I remember vividly, one night as I was waiting in the queue to enter a pop-up club that’s located in Amman, Wadi Saqra called CLSTR. And as my turn was up, my “Arab-looking” friend and I were denied entry. At the same time, I saw a bunch of white guys in front of us happily let in. I asked the guard about why we weren’t let in but these other guys were, to which he replied nonchalantly, “We were instructed by the Ministry of Tourism to allow easy access to non-Jordanians.” In shock, I proceeded to ask him, “And how come you assumed I’m Jordanian, I could be Iraqi or Syrian.” I was surprised by his dismissive reaction as he ignored me and let in people behind me. This was such an obvious case of white privilege, one that showed how the club’s “couple policy” no longer applied in the face of such a race.  
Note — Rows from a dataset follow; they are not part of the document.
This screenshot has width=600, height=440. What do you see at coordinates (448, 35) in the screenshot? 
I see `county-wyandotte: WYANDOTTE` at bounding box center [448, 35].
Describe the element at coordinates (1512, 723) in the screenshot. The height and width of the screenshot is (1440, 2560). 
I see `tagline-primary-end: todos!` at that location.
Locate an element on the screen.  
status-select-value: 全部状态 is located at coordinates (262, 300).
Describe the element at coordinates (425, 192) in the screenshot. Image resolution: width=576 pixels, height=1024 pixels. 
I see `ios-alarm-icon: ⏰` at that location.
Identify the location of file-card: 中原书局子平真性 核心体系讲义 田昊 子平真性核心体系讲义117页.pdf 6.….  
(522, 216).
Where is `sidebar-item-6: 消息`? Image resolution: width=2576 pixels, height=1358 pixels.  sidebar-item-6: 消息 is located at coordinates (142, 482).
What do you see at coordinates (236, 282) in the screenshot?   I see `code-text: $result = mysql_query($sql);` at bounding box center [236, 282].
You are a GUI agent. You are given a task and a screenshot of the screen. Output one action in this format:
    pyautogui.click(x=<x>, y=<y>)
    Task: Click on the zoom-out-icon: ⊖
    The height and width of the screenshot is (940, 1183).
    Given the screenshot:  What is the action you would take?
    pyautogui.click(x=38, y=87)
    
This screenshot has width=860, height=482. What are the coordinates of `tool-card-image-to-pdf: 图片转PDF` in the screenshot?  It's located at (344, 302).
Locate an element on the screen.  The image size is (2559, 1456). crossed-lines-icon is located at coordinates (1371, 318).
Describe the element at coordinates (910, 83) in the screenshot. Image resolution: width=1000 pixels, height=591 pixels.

Since their issue was that I didn’t have girls with me, I invited three of my girl-friends to party together at the same club. We went, hoping to dance like no tomorrow, but were yet again surprised when we were still denied entry.d When we inquired this time, we were told, “we’re on full capacity tonight.” We knew that was simply untrue, as he shamelessly let the people behind enter, and realized later that it was due to the fact that the girls who accompanied us were black. He obviously didn’t disclose that, but he didn’t have to. On that day I further realized how skin color can trump both class and gender. 


Not every couple is a “couple” 

I started getting anxious about going to places only to be denied entry, so I started calling in before showing up. On one night, I decided to go out with my boyfriend to this party Café de Paris in Jabal Al Weibdeh, so to inquire about their entry policy, I contacted their phone number:

Them – Hello, Café de Paris.
Me – Hello, I wanted to ask, is tonight’s party for everyone or couples only?
Them – Couples only
Me – Cool, so my boyfriend and I can get in?
Them – Sorry, no. 

I felt that my relationship wasn’t valid in their eyes, as if there were a banner on the door that says. “No homosexuals.” 


In conclusion, 

I believe we need to reconsider the primary purpose of recreational spaces: entertainment and stress relief… Their role is not to discriminate, especially so overtly that we want to forget about them or flee when we are at their doorstep. Classicism, homophobia, misogyny, and racism should never be practiced there, nor should socio-economic status. It’s starting to feel as if I’m applying for a visa to somewhere like Canada!